Tuesday, August 31, 2010

10 Lessons in Foster Parenting

-Post by Foster Mom
We've been official foster parents for almost two months now.  So with our vast knowledge of expertise (cue sarcasm) and mistakes, we compiled a list of things that we learned and are trying to implement.

1. Don't tell your foster kid when their bio fam will be calling.
Trust me, I relearned that lesson tonight.  We normally don't tell M the exact day her mom will call, but since I talked to bio mom yesterday and she told me she would call tonight, I thought that meant she'd call tonight. Thank God M was fast asleep and didn't realize what happened. I would hate to have a crying kid wondering what her bio mom thinks is more important than her.

If M asks, we say "We hope your mom will call sometime this week."  It's generic enough, still telling the truth, and since M doesn't understand the concept of a week...it's a win-win.

2. A foster child has different skills and abilities than a kid that's raised in a more stable environment.
They are missing key developmental milestones from living in an inconsistent environment, or can also act older because they've been forced to take care of themselves.  Understand the developmental milestones for the age of your foster child.  If they seem delayed developmentally and your concerned, bring it up to your social worker so you can get the child the assistance they need.
 

3. Join a support group with other foster parents (working on it, check out our Share-apy Sessions to join our group!)
Foster Dad and I always imagined when we became foster parents we'd join this secret underground club of foster parents.
Random cute kid and dog


These are statements based on how we thought fostering would be, not actuality: We thought we'd ask advice from other club members because our foster kid put poo outside our bedroom door, we'd cry because bio parents care more about selling drugs than their kids, we'd pray together because bio dad broke down our door and kidnapped our foster kid and shot our dog...
Okay, so clearly our conversations in our secret club aren't real, and either is the club.  We are having a hard time finding a way to connect with foster parents in our community. So what better way than the internet. If you are a foster parent and looking for some support...join our Share-apy Sessions! It'll be special to be able to share in the journey with other foster parents.
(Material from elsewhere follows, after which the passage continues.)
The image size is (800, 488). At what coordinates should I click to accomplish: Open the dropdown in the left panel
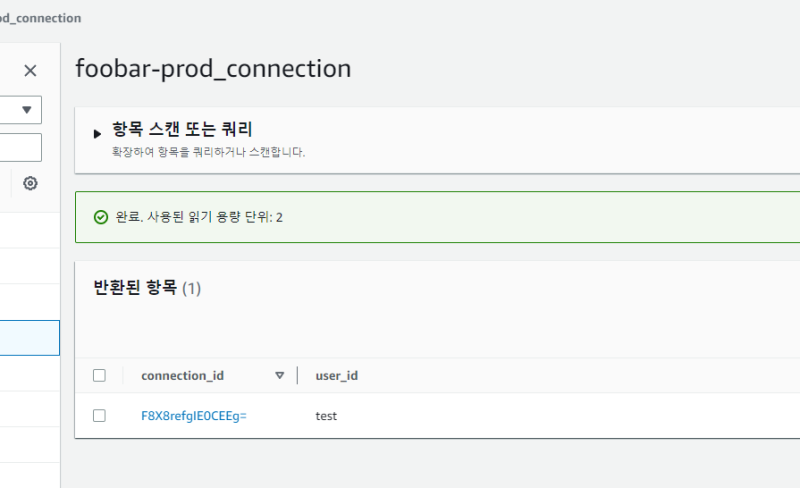tap(24, 109)
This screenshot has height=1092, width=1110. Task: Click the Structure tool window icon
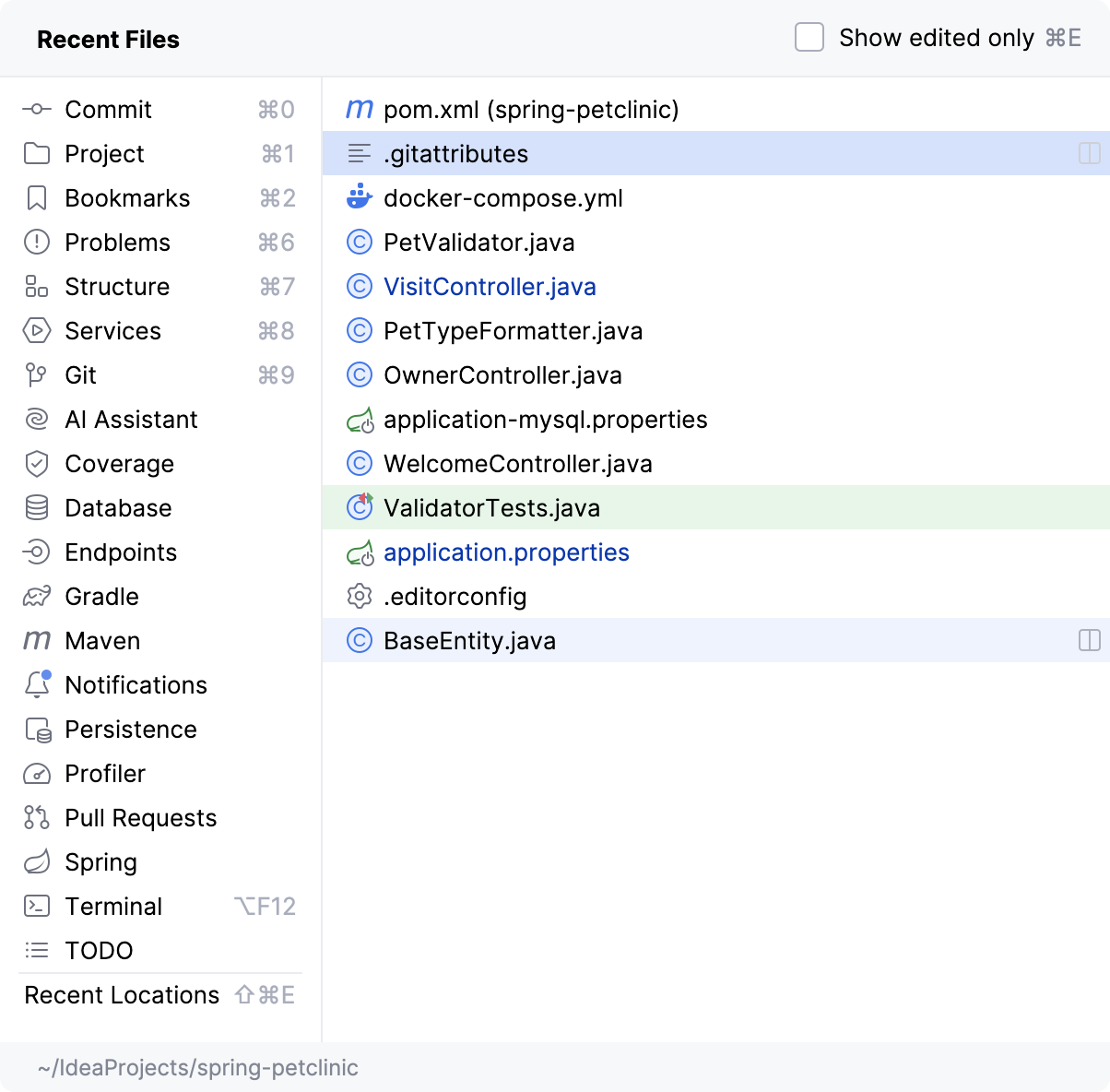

4. Have constant behind the scenes communication with your spouse.
This will help you figure out if there's any interesting behaviors going on with the child, and it's nice to have a partner in crime to talk about life with. What husband doesn't love talking alot?!


5. If your foster kid says something weird, it's worth reporting to your case manager/social worker.
Kid's say the darndest things...that may reveal a lot about their past situations, thoughts or feelings.


6. Keep a calendar with EVERY visit between bio fam and foster kid, social worker, therapists, doctors, etc...and keep track of every noteworthy event.
This will come in handy during meetings or when you discuss the case with the professionals. 


7. Learn where your foster kid came from.
M talks a lot about people and places we don't know.  If the conversation is casual I'll ask easy follow up questions.  My goal isn't to attempt to figure out if her past was sketchy (that's not my job)...but my goal is to know more about her. 


8. Be honest with your foster kid. 
We missed a few visits recently with her bio fam.  It was out of our control. M was upset and kept asking when she would get to see her fam again. Thanks to our pre-certification training classes I knew how to handle that one. My response "I'm sorry you can't see your family right now. I'm not sure when you'll be able to, but I will let you know as soon as hear from our case manager." Then we hug it out.

9. Pray for your foster kid and bio fam.
Prayer is powerful/awesome/life changing.


10. Believe in second chances.
The goal of being foster parents is to reunify the child with their bio family. There were times where I was bitter/hurt/angry towards M's bio mom, but through prayer and talking it out with Foster Dad, I remembered that God gives second chances...For now, my job is to believe that Bio Fam can get the help they need to be able to reunify with their kid.  It's not my job to judge or worry but to protect and love M, report what I know, trust that God is in control and when it's time, the court will make the right decision.


Have any tips to add to the list or additional comments?